===== Records shown

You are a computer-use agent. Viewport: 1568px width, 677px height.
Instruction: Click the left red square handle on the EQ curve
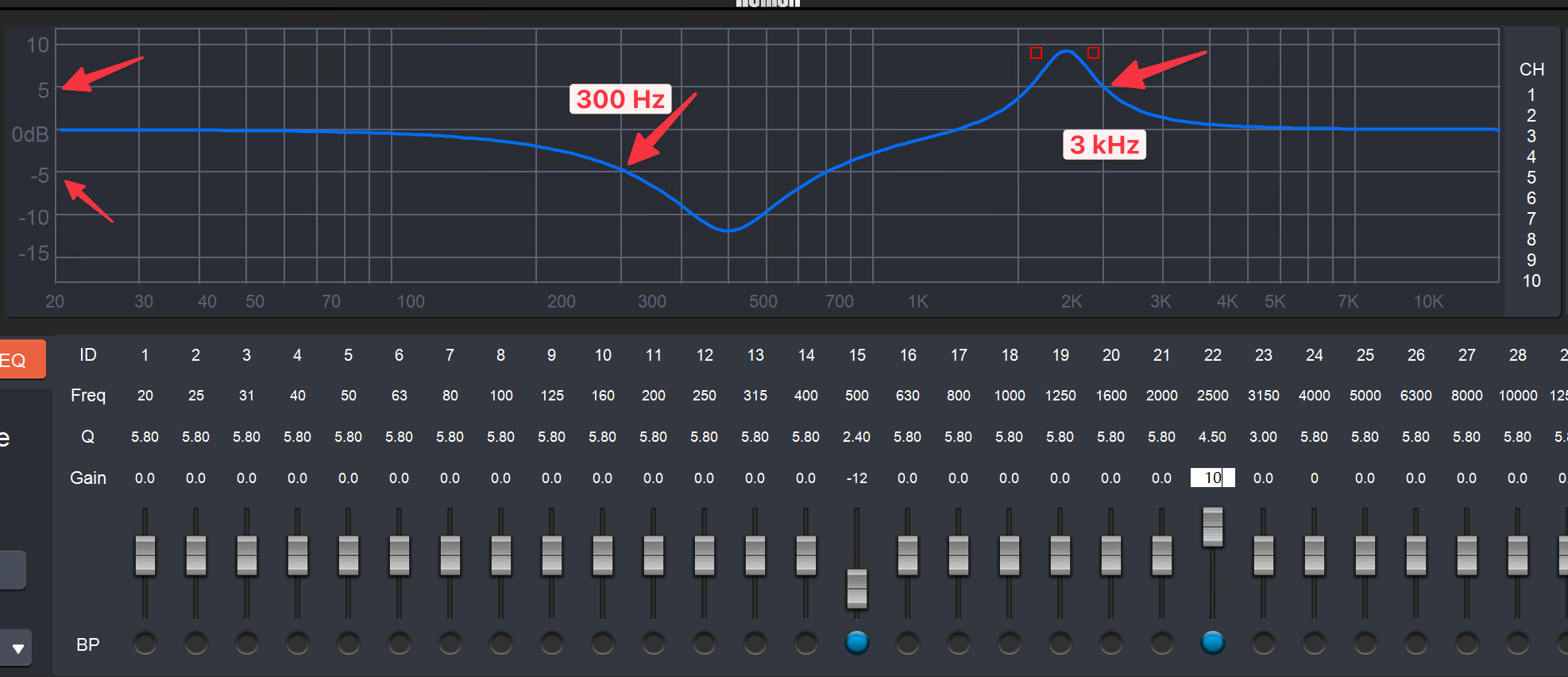pyautogui.click(x=1036, y=53)
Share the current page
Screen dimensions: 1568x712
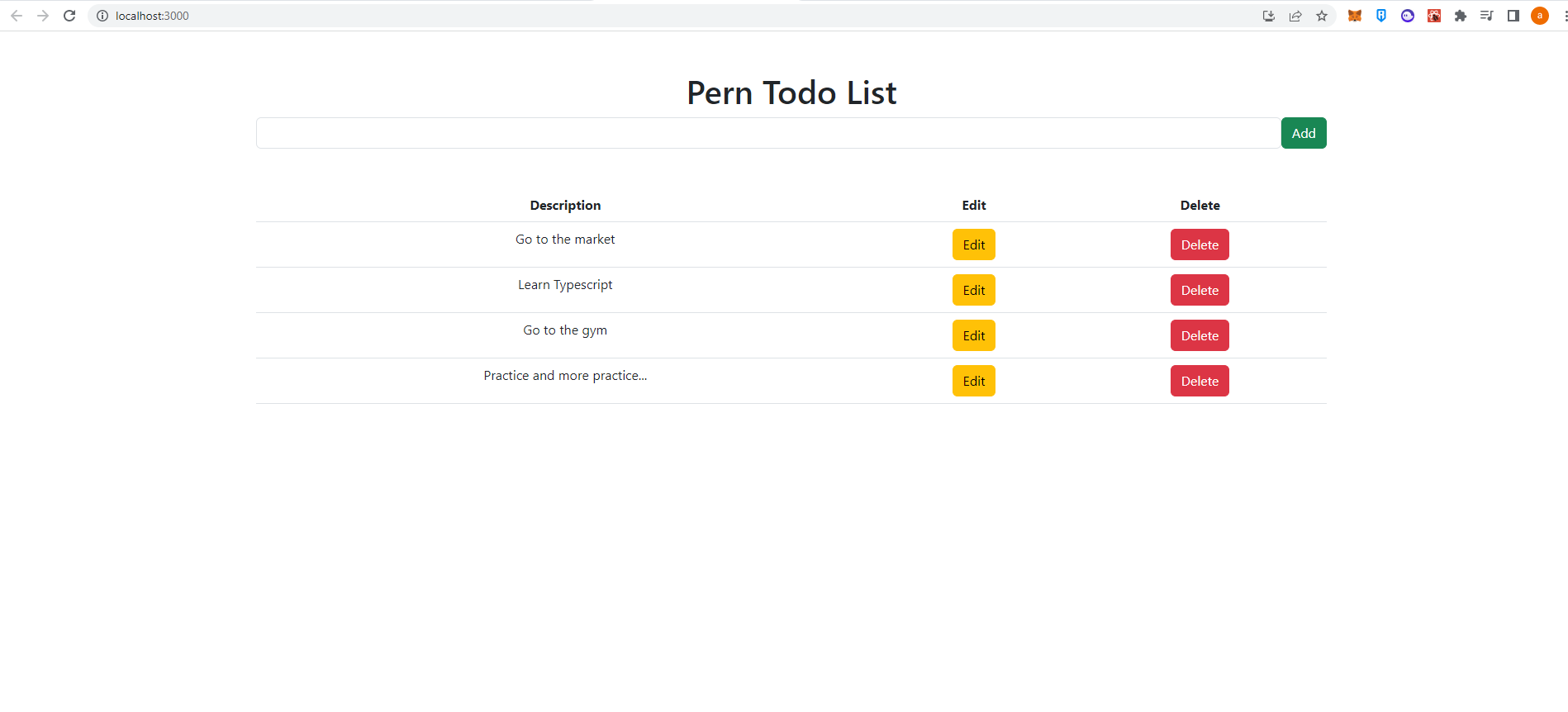tap(1295, 16)
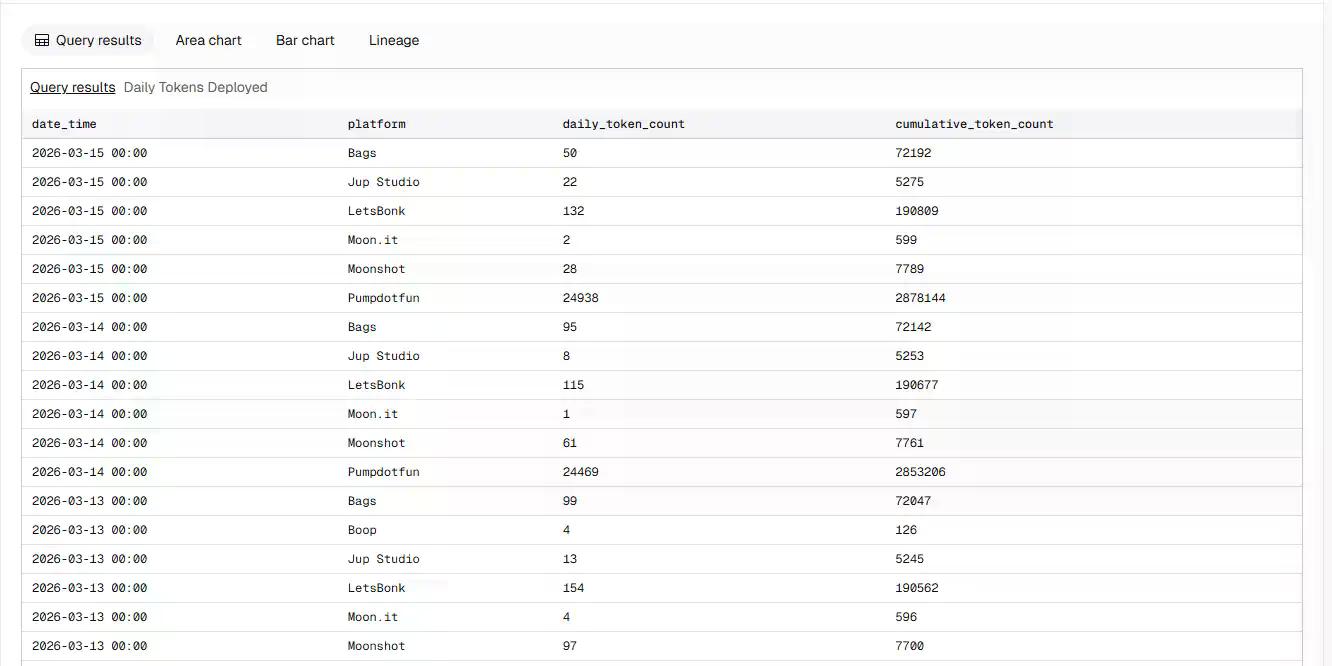Click the underlined Query results link
Screen dimensions: 1332x666
click(72, 88)
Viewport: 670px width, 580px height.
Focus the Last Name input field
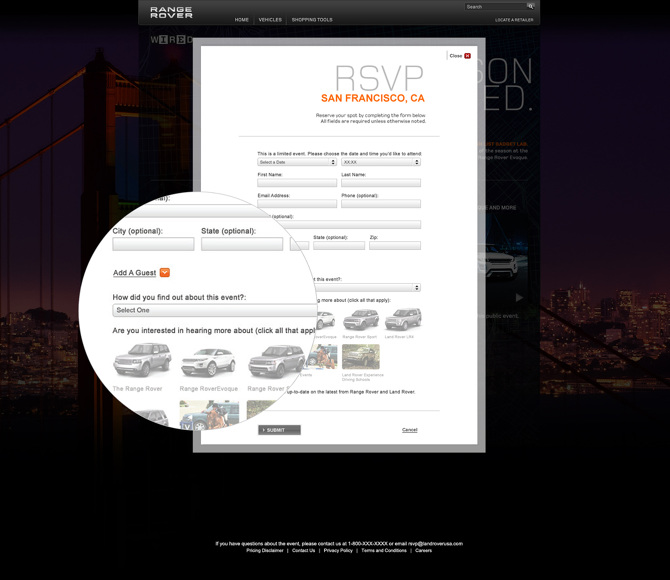381,183
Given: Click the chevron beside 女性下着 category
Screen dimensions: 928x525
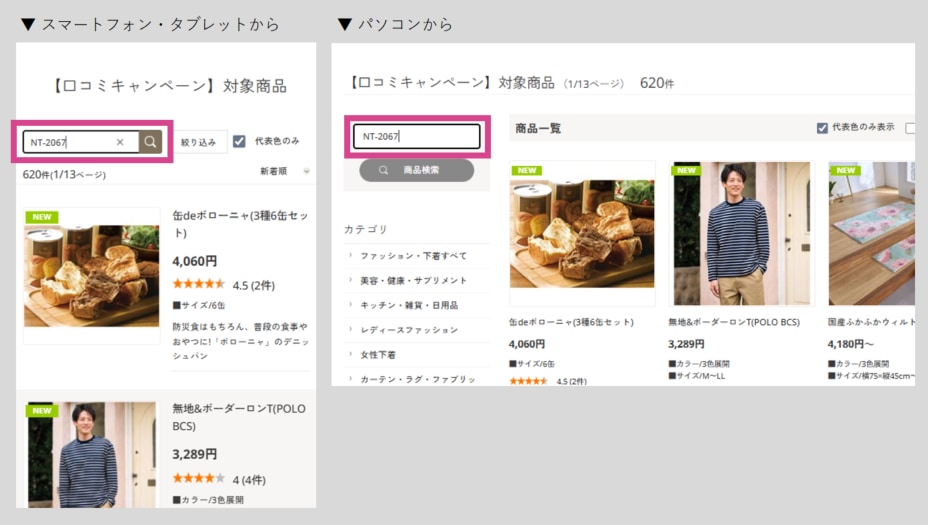Looking at the screenshot, I should click(x=351, y=354).
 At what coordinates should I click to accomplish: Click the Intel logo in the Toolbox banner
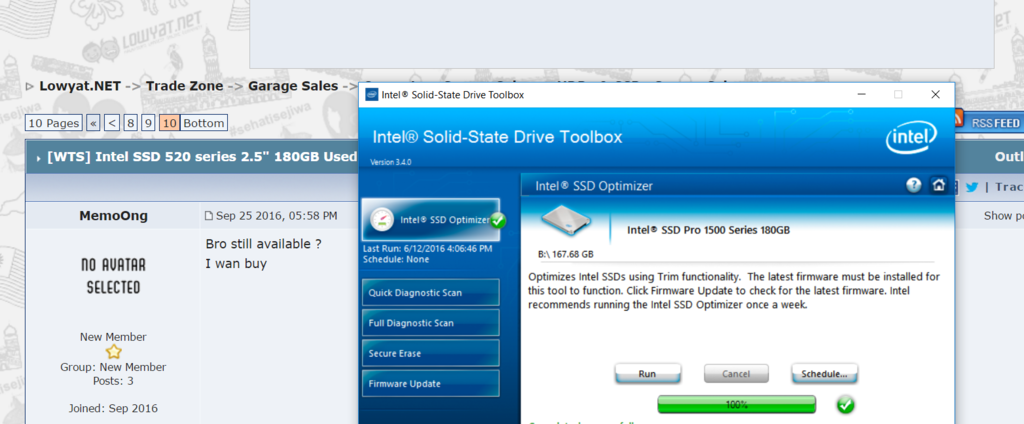(910, 139)
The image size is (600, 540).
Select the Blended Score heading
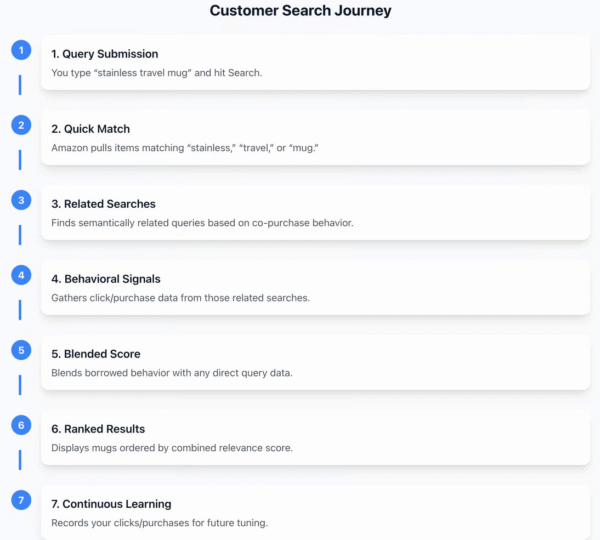tap(96, 354)
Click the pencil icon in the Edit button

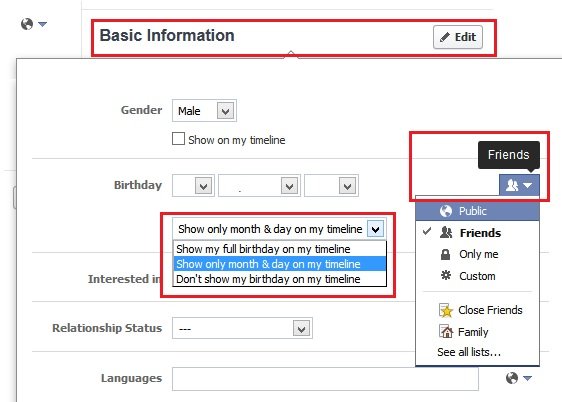click(x=445, y=37)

==========

▶ [Exercise requirements]
Each entry must be retyped word for word, with every image omitted.

▶ [Response box]
You are a computer-use agent. Viewport: 1568px width, 677px height.
Instruction: Click the left red square handle on the EQ curve
pyautogui.click(x=1036, y=53)
Share the current page
Screen dimensions: 1568x712
tap(1295, 16)
Click the underlined Query results link
Screen dimensions: 1332x666
click(72, 88)
Viewport: 670px width, 580px height.
Focus the Last Name input field
381,183
Given: Click the chevron beside 女性下着 category
Screen dimensions: 928x525
Looking at the screenshot, I should click(x=351, y=354).
 At what coordinates should I click to accomplish: Click the Intel logo in the Toolbox banner
(910, 139)
The image size is (600, 540).
Select the Blended Score heading
tap(96, 354)
Click the pencil icon in the Edit button

click(x=445, y=37)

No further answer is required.